Belgien und die Schweiz als Testfälle
Vom Kriterium Sprache aus gesehen bildeten Belgien und die Schweiz Testfälle des Nationsverständnisses. 1830 bzw. 1848 entstanden, waren beide Staaten kulturell und sprachlich äußerst heterogen. In Belgien lebten französischsprachige Wallonen und Flamen zusammen, in der Schweiz deutsch-, französisch-, italienisch- und rätoromanisch sprechende Bevölkerungsteile. Von einer gemeinsamen Sprache oder gar Abstammung konnte keine Rede sein. Belgien bildete bis zur Französischen Revolution die österreichischen Niederlande. Die Schweiz war ein loser Staatenbund von mächtigen und weniger mächtigen Kantonen. An der Frage, ob beide, Belgien und die Schweiz, Nationalstaaten waren, schieden sich die Geister. 1836 meinte die französische „Encyclopédie nouvelle“, Belgien besitze keine Geschichte, sei ein buntes Konglomerat von kleinen Einheiten ohne ein eigenes Gravitationszentrum. Geschichte sei in Belgien immer die Geschichte von anderen, nämlich Spaniern, Franzosen und Holländern, gewesen. Selbst den Namen des eigenen Landes habe man sich von den alten Galliern geborgt. Für Sprachnationalisten, Abstammungsanhänger und erst recht für Rassenationalisten stellten Belgien und die Schweiz in sich widersprüchliche Gebilde dar, die es eigentlich gar nicht geben konnte. Den nationalen Charakter der Staaten bejahten dagegen die Vertreter der Staatsbürgernation. Sobald die Zugehörigkeit zu einem Staatsverband und staatsbürgerliche Rechte das Kriterium des Nationalen bildeten, waren auch Belgien und die Schweiz Nationen.
Nationalsprachen
Nationalbewegungen veränderten die Sprachenlandschaft, die sie vorfanden. Im Zentrum des Sprachnationalismus stand die Vorstellung der Nationalsprachen. Ein besonders drastisches Beispiel hierfür bildet das Neuhebräisch, das Ivrit, das 1948 zur offiziellen Sprache des israelischen Staates wurde. Die Arbeit der Nationalbewegungen an der Nationalsprache konnte an ältere Institutionen anknüpfen. Die Normierung und Standardisierung von Hochsprachen geschah in Akademien wie der 1582 gegründeten „Academia della Crusea“ in Florenz, der 1635 gegründeten „Academie Française“ oder der 1713 gegründeten „Real Academia Espanola“. In England, wo es keine Akademie gab, wirkte das „King’s English“ in die gleiche Richtung. Das Neu-Norwegisch mit einer eigenen Schriftsprache wurde in den 1850er Jahren von dem Linguisten Ivar Aasen (1813–1896) aus verschiedenen westnorwegischen Dialekten entwickelt. Die andere Schriftsprache, das Buch-Norwegisch oder Bokmål, war unter der städtischen Bevölkerung verbreitet.

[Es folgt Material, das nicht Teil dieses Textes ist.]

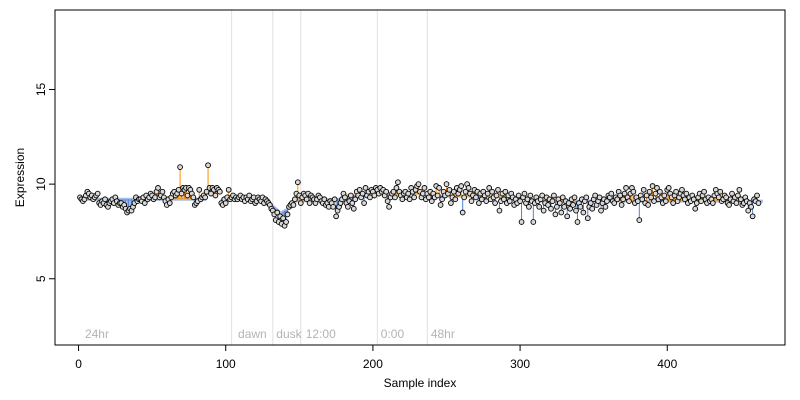  Describe the element at coordinates (41, 89) in the screenshot. I see `y-tick-label: 15` at that location. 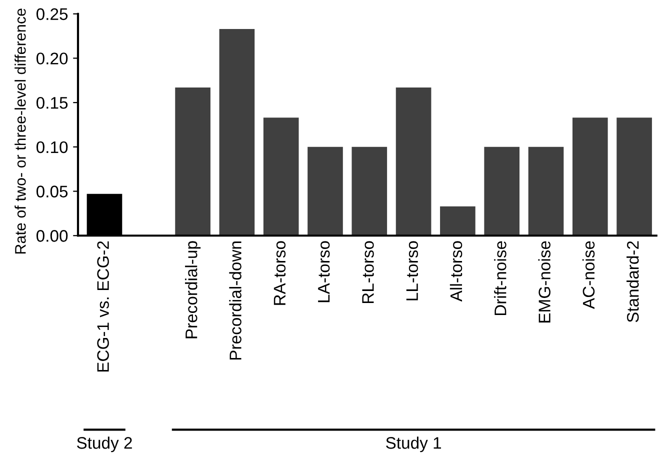 What do you see at coordinates (52, 192) in the screenshot?
I see `y-tick-label: 0.05` at bounding box center [52, 192]. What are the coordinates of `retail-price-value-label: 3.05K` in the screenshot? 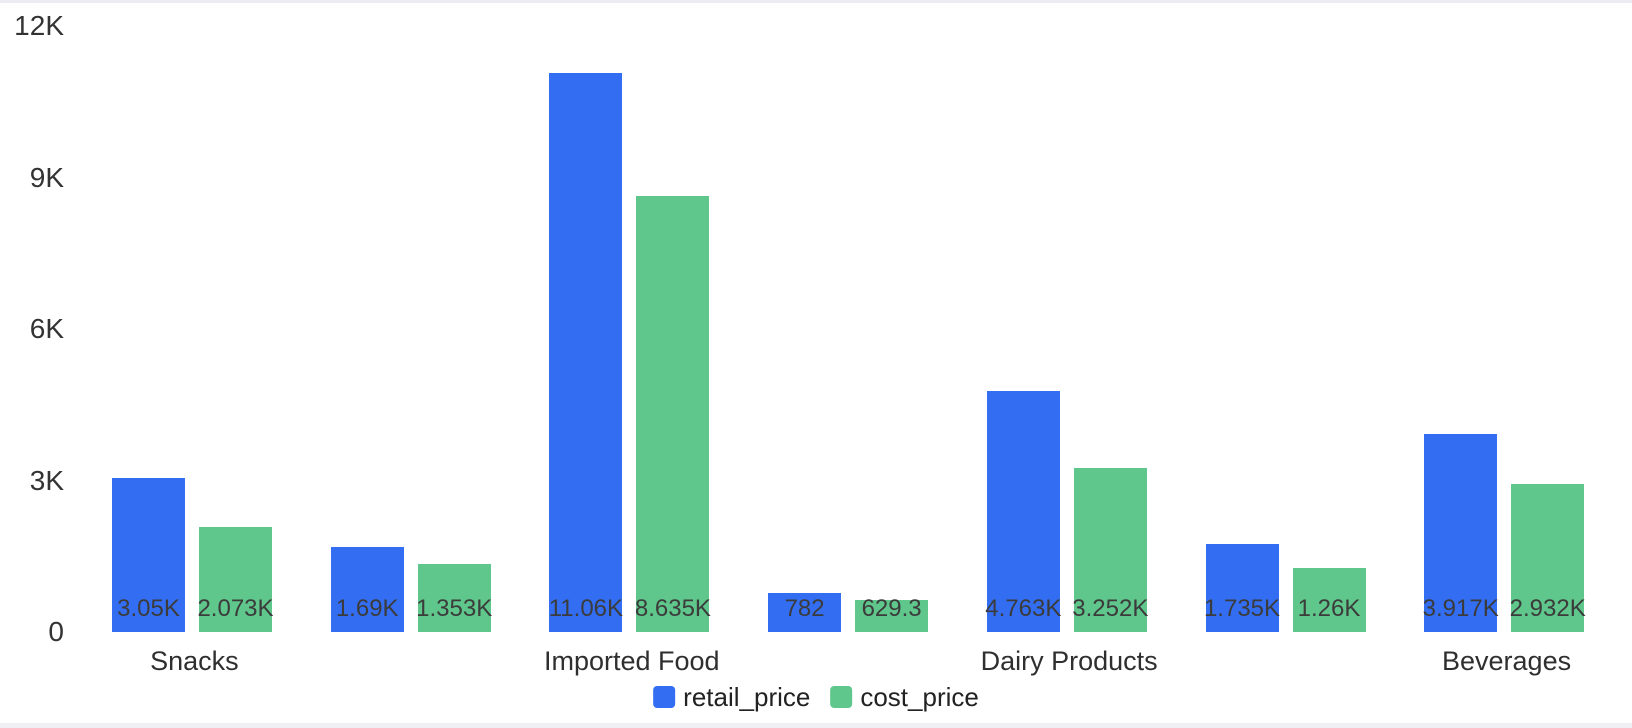 It's located at (148, 608).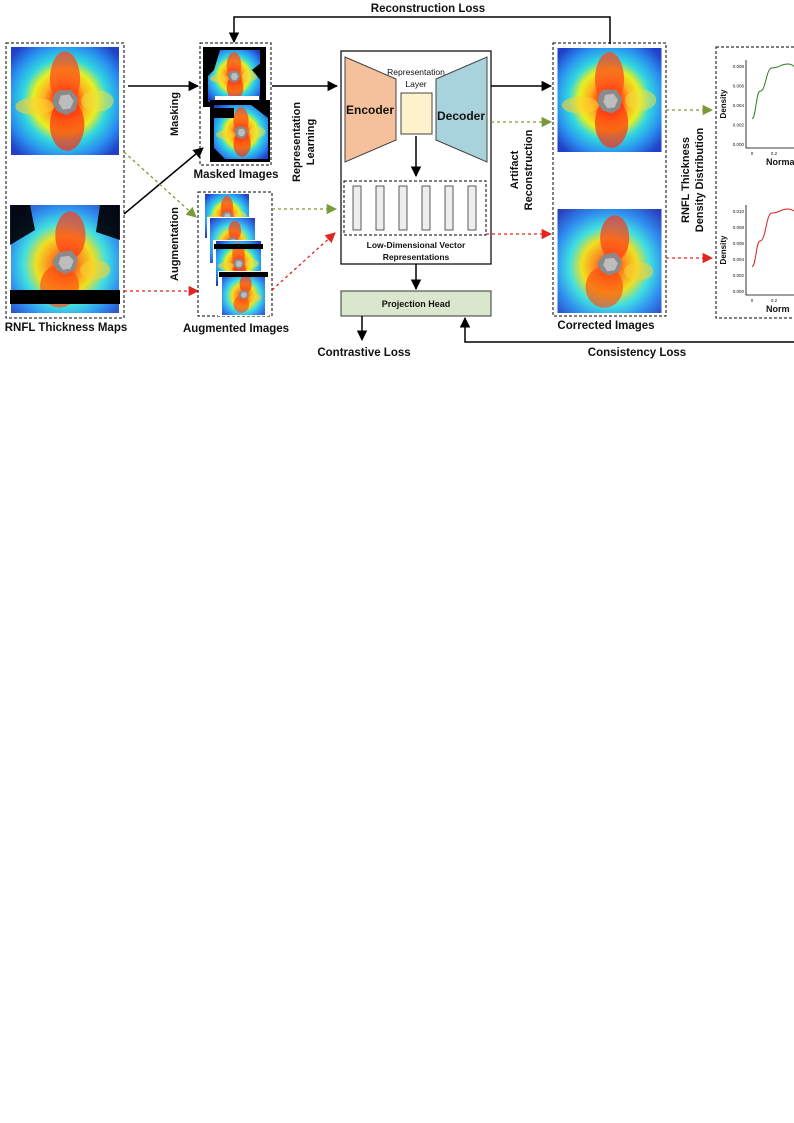 This screenshot has height=1123, width=794. I want to click on projection-head-label: Projection Head, so click(416, 304).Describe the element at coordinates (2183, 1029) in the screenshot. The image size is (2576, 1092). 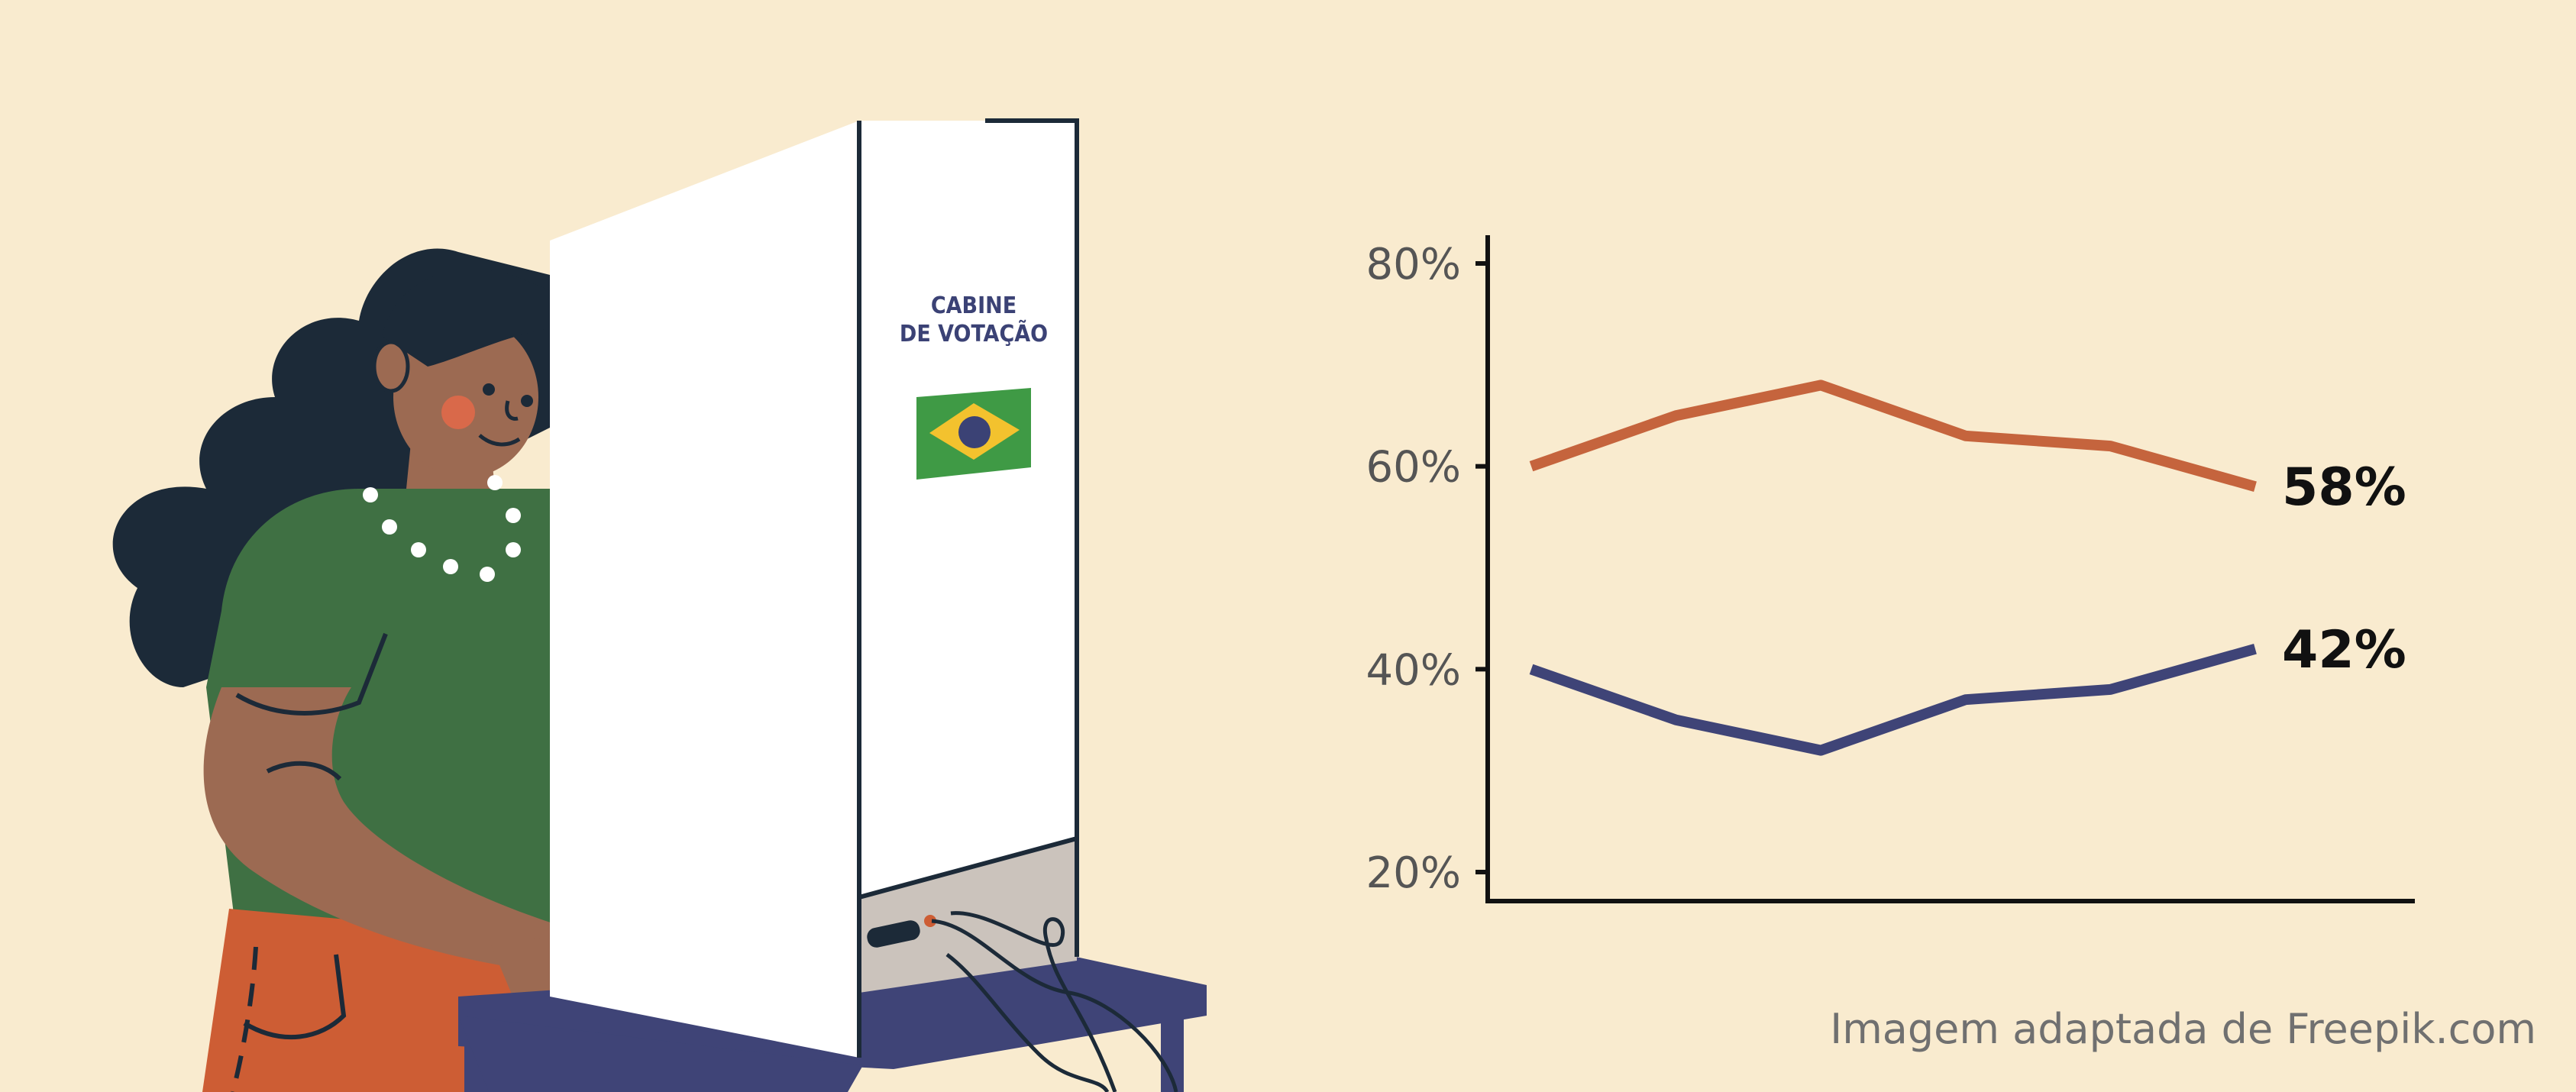
I see `image-credit: Imagem adaptada de Freepik.com` at that location.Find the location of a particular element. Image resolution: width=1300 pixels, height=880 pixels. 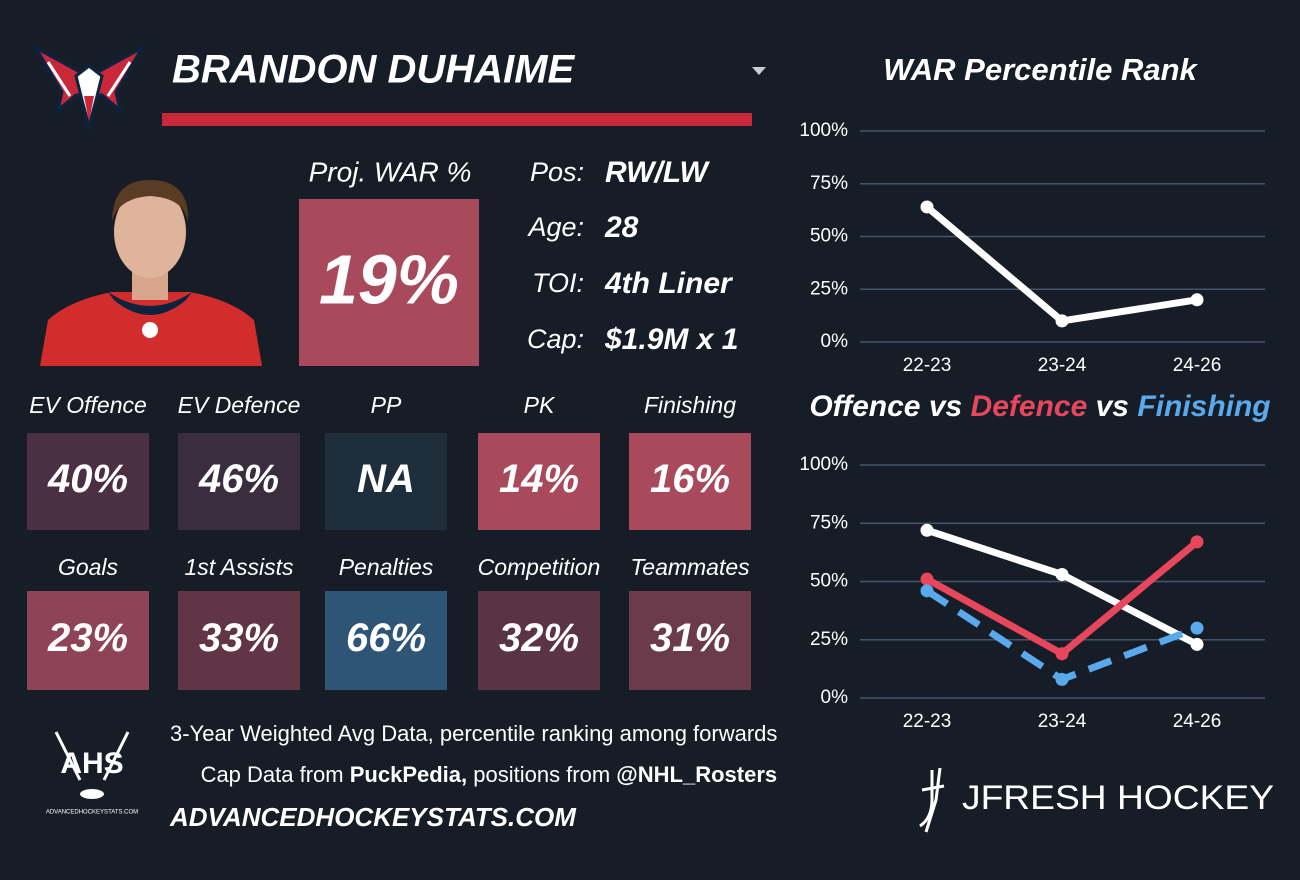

Generell galt: Die Nationalsprachen orientierten sich an der Bildungssprache der Eliten. Über das öffentliche Schulwesen und die Verwaltung wurde sie zur Landessprache. Die Nationalbewegungen leiteten aus dem Sprachkriterium mehrere Forderungen ab: Die Forderung nach dem Recht, seine eigene Sprache sprechen zu dürfen und bei Behörden in der eigenen Sprache reden zu dürfen und angesprochen zu werden, teilten alle Sprachnationalisten. Dieses Recht war ihnen so wichtig wie das Recht auf die freie Ausübung der Religion. Die Sprachengemeinschaft blieb lange wichtiger als die staatliche Gemeinschaft, die diese Rechte einschränkte oder gar verweigerte.